TEHRAN (Tasnim) – Iranian Vice-President and Head of the country's Cultural Heritage, Handicrafts and Tourism Organization (ICHHTO) felicitated the nation on the inscription of Susa ancient city and cultural landscape of Maymand to UNESCO World Heritage List.
In a message on Sunday, Massoud Soltanifar referred to the inscription as a "great step to protect Iran's invaluable and outstanding heritage and to further introduce it to the world."
He further offered his congratulations to Supreme Leader of the Islamic Revolution Ayatollah Seyed Ali Khamenei, President Hassan Rouhani, and the Iranian nation, particularly the people of Khuzestan and Kerman, where the two sites are located.
The ancient city of Susa and the Cultural Landscape of Maymand cave village were inscribed on Saturday to the UNESCO World Heritage List at the 39th session of the World Heritage Committee.
The session is currently being held in the German city of Bonn from June 28 to July 8.
The two cases were inscribed as the 18th and 19th sites to be entered into the World Heritage List from Iran.
Located in the south-west of Iran, in the lower Zagros Mountains, Susa encompasses a group of archaeological mounds rising on the eastern side of the Shavur River, as well as Ardeshir's palace, on the opposite bank of the river. The excavated architectural monuments include administrative, residential and palatial structures. Susa contains several layers of superimposed urban settlements in a continuous succession from the late 5th millennium BCE until the 13th century CE. The site bears exceptional testimony to the Elamite, Persian and Parthian cultural traditions, which have largely disappeared.

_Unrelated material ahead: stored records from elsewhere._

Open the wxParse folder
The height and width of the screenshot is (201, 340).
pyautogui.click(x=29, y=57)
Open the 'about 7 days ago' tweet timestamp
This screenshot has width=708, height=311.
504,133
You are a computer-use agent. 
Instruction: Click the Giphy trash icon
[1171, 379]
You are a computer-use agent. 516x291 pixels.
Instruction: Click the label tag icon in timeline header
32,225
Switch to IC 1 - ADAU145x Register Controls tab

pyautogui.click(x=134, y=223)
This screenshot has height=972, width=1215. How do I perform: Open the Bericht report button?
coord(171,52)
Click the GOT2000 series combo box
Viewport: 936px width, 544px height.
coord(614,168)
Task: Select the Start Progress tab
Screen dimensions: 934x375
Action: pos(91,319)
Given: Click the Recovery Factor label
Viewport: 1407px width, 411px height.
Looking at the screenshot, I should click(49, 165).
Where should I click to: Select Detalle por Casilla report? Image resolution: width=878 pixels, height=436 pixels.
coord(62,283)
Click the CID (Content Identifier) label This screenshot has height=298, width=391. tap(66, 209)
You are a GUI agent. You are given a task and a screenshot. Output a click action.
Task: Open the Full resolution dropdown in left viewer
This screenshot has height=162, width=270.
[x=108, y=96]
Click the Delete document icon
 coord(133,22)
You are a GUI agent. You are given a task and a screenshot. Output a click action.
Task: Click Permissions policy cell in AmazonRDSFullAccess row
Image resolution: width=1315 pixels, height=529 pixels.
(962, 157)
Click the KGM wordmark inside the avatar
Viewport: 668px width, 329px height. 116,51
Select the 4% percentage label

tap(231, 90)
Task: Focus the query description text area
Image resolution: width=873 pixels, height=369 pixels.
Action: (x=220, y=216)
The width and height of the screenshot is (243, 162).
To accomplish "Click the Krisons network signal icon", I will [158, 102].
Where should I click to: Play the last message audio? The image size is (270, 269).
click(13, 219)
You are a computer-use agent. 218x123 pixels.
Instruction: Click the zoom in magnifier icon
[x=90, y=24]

Maymand is also a self-contained, semi-arid area at the end of a valley at the southern extremity of Iran's central mountains. The villagers are semi-nomadic agro-pastoralists. They raise their animals on mountain pastures, living in temporary settlements in spring and autumn. During the winter months they live lower down the valley in cave dwellings carved out of the soft rock (kamar), an unusual form of housing in a dry, desert environment. This cultural landscape is an example of a system that appears to have been more widespread in the past and involves the movement of people rather than animals.